* _Problem requirements_:
Scan the entries line by line and return those with "Charge".

*** Raw data Section Begins ***

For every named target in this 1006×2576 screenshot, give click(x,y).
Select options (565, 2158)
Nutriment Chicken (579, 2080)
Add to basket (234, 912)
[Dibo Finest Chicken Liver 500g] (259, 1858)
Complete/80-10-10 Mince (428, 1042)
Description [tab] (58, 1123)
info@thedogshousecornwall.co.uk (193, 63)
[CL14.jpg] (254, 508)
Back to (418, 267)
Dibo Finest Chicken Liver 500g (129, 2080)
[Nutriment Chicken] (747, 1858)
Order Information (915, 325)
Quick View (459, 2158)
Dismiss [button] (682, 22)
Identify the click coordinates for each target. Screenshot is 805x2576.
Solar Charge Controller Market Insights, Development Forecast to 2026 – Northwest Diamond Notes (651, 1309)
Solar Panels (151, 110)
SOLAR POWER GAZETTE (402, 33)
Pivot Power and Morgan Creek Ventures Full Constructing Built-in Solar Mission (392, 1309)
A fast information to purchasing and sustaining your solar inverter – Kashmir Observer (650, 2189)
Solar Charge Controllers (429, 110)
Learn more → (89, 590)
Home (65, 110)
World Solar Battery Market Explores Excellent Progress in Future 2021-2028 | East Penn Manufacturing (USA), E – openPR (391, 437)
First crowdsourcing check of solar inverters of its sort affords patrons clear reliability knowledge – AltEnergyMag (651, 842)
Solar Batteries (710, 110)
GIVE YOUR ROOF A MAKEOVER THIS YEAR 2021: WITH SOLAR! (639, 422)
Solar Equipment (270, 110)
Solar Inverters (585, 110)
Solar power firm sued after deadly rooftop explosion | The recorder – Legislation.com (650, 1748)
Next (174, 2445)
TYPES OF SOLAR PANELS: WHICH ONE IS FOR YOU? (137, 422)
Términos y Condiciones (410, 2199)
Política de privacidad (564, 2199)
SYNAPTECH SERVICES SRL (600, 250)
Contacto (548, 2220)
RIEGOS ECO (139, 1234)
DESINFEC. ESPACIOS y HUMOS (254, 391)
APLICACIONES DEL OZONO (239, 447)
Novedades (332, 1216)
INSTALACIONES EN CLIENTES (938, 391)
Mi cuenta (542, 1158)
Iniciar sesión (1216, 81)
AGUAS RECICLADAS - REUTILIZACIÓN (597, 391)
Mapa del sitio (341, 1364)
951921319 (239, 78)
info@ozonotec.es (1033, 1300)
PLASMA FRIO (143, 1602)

*** Raw data Section Ends ***

* _Answer box_:
Solar Charge Controller Market Insights, Development Forecast to 2026 – Northwest Diamond Notes (651, 1309)
Solar Charge Controllers (429, 110)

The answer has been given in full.